Nested PCR amplification produced several non-specific DNA bands in the second reaction (Fig. 1c, 2c and 2d). The non-specific DNA bands produced due to carryover contamination from the first reaction to the second. This result is in agreement with Apfalter et al. (2002) who reported that production of non-specific bands in the second PCR reaction of nested PCR was due to contamination from the first reaction. However, nested PCR is still a valuable technique for detection of microbes such as viruses (Poggio et al., 2000; Abdalla et al., 2006; Gonzalez-Losa et al., 2006; Lam et al., 2007; Chauhan et al., 2009), bacteria (Sorouri et al., 2009; Giloteaux et al., 2010; Sichani et al., 2011; Rahimi and Doosti, 2012), fungi (Zhao et al., 2001; Tsay et al., 2006) and protozoa (Altay et al., 2005; Fallah et al., 2008; Sabry et al., 2009; Hassanain et al., 2011).

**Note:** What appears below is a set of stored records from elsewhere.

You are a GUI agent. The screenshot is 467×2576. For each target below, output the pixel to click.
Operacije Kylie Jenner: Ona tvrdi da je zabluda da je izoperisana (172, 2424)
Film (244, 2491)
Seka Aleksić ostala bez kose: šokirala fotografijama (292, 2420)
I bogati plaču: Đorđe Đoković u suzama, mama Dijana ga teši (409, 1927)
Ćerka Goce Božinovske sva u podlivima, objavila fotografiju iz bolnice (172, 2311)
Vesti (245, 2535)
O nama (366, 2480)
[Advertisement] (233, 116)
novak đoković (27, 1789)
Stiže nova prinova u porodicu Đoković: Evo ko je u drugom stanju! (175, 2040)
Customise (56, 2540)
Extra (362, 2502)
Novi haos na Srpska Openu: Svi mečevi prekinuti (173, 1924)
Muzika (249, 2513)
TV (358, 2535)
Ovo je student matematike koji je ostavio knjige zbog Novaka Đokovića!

In conclusion, nested PCR provides a rapid method for detection of fastidious or low levels of bacterial pathogens in clinical body fluid specimens, especially CSF, because of its enhanced sensitivity over conventional methods.
ACKNOWLEDGMENT
The authors are gratefully acknowledging the Scientific Research Support Fund/Ministry of Higher Education of Jordan for supporting this study.